= Beginning of Section =

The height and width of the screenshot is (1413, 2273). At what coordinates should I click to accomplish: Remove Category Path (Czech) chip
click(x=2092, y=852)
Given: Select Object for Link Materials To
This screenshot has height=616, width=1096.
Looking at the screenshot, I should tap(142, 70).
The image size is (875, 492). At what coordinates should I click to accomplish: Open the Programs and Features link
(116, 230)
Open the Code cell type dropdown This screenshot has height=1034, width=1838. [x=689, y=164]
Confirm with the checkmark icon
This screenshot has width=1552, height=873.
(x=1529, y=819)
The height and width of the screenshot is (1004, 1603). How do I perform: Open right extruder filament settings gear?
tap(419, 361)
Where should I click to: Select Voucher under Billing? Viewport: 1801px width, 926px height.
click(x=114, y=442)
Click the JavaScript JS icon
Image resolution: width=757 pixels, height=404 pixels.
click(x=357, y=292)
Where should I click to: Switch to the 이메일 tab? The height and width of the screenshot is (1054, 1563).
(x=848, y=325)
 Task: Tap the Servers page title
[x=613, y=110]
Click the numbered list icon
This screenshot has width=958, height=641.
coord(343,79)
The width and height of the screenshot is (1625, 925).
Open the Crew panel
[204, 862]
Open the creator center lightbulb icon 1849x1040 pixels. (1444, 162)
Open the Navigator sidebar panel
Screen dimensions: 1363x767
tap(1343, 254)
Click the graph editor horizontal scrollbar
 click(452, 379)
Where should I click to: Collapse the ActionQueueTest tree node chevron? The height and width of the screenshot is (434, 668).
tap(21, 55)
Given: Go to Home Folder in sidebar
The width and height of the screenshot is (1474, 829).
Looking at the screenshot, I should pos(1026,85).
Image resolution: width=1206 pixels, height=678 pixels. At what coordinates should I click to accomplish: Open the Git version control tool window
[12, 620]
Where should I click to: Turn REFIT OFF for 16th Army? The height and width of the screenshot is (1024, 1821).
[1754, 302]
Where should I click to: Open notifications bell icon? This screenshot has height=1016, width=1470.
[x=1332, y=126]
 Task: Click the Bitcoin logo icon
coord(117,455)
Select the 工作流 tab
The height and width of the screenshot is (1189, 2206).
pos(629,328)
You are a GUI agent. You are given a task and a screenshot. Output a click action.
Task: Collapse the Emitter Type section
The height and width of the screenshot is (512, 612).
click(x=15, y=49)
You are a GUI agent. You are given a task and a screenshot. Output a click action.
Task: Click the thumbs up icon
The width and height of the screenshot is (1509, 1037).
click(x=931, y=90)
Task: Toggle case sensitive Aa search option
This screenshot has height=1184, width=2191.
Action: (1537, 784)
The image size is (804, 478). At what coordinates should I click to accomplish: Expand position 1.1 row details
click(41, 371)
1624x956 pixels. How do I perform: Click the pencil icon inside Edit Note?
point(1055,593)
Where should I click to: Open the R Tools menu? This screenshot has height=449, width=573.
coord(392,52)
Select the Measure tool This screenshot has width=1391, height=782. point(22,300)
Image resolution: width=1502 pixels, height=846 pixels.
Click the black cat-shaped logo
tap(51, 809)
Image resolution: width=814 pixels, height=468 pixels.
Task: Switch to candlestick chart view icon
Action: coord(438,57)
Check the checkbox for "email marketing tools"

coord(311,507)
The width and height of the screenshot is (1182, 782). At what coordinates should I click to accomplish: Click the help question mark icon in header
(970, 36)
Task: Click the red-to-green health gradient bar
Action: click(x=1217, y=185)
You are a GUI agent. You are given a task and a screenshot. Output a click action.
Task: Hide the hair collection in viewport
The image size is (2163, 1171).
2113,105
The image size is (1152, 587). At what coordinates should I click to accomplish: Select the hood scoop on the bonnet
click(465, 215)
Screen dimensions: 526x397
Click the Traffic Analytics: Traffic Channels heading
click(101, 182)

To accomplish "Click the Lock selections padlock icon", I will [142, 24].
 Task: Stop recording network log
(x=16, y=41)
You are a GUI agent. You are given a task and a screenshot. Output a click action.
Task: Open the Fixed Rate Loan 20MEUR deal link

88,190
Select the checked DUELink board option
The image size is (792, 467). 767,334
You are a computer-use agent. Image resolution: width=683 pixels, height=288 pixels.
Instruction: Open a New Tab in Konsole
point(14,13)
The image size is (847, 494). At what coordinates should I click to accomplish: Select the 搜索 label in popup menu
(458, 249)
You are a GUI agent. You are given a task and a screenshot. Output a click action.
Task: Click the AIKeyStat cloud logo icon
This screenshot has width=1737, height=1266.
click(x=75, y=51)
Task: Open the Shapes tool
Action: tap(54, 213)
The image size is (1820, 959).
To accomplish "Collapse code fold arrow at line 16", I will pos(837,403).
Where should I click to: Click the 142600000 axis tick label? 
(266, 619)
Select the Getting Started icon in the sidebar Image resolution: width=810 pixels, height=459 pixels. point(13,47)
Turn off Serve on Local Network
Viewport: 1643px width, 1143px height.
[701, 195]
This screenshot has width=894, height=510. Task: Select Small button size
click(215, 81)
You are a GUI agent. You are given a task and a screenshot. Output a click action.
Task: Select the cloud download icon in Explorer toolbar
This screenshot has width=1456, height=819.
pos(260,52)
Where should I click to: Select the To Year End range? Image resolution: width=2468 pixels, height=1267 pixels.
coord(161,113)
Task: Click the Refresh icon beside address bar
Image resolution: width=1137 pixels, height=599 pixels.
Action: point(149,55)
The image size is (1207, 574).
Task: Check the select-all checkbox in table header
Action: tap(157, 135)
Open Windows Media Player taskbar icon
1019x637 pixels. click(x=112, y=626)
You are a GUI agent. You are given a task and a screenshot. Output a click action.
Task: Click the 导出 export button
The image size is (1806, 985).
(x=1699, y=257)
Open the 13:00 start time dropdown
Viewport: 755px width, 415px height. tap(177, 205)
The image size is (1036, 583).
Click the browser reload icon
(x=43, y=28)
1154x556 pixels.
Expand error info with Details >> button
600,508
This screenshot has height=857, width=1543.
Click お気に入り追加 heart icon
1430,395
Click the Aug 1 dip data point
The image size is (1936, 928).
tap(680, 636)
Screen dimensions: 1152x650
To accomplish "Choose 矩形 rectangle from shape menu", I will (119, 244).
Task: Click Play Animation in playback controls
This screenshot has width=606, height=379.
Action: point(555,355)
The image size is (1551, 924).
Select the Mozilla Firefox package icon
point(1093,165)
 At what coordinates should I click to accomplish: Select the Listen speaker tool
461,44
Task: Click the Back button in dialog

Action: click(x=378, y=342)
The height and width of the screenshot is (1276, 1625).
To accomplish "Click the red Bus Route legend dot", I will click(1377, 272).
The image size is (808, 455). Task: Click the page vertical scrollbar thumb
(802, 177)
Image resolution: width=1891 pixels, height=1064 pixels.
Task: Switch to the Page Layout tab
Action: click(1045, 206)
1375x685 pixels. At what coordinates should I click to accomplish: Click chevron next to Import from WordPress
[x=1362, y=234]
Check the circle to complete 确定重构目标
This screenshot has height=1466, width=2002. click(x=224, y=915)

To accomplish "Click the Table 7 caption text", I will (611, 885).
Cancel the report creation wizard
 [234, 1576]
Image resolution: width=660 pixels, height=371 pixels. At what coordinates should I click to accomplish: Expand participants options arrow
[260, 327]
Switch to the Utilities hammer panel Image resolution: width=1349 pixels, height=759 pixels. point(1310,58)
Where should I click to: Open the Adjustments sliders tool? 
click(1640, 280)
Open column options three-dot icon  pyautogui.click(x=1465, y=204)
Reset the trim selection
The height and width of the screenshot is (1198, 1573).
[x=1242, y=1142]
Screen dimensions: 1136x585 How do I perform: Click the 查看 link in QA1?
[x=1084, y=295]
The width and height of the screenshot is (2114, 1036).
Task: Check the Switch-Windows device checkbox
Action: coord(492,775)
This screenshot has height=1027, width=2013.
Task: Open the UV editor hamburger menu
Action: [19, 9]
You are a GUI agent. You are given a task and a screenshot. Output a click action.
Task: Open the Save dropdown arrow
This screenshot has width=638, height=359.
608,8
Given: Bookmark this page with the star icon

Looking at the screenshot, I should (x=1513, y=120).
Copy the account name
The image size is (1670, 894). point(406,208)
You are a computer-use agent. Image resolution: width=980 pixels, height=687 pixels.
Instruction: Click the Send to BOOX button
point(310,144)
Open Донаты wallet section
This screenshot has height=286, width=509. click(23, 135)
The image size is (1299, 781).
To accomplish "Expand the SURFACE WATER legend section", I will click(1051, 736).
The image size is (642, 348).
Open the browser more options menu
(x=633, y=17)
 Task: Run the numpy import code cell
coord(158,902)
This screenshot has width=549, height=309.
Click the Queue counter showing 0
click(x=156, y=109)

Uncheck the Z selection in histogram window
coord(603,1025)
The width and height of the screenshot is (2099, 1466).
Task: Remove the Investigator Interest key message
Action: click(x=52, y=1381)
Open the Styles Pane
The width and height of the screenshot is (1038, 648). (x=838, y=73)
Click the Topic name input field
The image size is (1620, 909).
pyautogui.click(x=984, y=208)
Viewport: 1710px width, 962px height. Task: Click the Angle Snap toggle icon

= End of Section =

### Brief
Starting at the line above that contains "Click the Traffic", repeat each line exactly up to and including the line that contains "Task: Click the AIKeyStat cloud logo icon", and stop there.

### Exercise result
Click the Traffic Analytics: Traffic Channels heading
click(101, 182)

To accomplish "Click the Lock selections padlock icon", I will [142, 24].
 Task: Stop recording network log
(x=16, y=41)
You are a GUI agent. You are given a task and a screenshot. Output a click action.
Task: Open the Fixed Rate Loan 20MEUR deal link

88,190
Select the checked DUELink board option
The image size is (792, 467). 767,334
You are a computer-use agent. Image resolution: width=683 pixels, height=288 pixels.
Instruction: Open a New Tab in Konsole
point(14,13)
The image size is (847, 494). At what coordinates should I click to accomplish: Select the 搜索 label in popup menu
(458, 249)
You are a GUI agent. You are given a task and a screenshot. Output a click action.
Task: Click the AIKeyStat cloud logo icon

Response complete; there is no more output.